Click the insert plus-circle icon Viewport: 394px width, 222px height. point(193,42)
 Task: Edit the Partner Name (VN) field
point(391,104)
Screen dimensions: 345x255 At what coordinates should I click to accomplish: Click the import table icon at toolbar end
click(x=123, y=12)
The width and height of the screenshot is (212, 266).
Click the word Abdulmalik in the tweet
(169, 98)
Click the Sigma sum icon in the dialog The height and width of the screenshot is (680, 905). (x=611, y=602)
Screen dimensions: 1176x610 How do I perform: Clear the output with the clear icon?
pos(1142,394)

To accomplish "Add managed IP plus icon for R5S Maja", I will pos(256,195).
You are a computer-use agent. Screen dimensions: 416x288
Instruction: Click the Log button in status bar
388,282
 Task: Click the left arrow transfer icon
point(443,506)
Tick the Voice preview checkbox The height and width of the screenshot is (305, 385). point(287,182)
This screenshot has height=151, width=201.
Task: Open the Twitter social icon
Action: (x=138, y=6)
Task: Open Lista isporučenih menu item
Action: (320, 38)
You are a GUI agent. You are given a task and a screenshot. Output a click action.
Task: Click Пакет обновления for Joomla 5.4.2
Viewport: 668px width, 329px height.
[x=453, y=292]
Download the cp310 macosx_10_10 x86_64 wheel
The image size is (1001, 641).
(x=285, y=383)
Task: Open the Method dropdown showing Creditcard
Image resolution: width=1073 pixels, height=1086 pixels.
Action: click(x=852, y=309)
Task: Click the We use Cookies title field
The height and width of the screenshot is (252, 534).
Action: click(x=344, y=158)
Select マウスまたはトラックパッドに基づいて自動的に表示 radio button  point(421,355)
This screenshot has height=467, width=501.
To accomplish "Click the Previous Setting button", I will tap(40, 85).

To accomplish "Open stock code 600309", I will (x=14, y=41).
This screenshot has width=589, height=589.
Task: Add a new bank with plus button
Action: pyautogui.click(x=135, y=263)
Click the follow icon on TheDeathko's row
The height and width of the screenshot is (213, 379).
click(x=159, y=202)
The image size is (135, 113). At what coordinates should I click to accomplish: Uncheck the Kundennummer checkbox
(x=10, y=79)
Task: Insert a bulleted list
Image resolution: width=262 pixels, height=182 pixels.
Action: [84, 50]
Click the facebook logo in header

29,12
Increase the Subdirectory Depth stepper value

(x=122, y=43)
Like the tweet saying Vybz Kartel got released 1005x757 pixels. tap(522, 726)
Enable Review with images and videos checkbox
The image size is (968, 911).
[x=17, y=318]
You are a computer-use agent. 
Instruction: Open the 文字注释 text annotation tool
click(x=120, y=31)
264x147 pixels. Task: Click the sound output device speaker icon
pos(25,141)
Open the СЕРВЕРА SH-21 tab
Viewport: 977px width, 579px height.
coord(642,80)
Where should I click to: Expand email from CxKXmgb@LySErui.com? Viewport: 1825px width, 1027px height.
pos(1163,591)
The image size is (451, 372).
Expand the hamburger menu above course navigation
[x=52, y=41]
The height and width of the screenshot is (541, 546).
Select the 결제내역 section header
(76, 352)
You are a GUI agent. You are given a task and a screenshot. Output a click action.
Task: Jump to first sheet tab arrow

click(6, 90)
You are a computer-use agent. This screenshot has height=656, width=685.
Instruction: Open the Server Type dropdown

****

Your task →
Every line from the first through the one containing "Click the Sigma" in the listing above must be given again exactly, with nothing else alongside.

Reply to the task →
Click the insert plus-circle icon Viewport: 394px width, 222px height. point(193,42)
 Task: Edit the Partner Name (VN) field
point(391,104)
Screen dimensions: 345x255 At what coordinates should I click to accomplish: Click the import table icon at toolbar end
click(x=123, y=12)
The width and height of the screenshot is (212, 266).
Click the word Abdulmalik in the tweet
(169, 98)
Click the Sigma sum icon in the dialog The height and width of the screenshot is (680, 905). (x=611, y=602)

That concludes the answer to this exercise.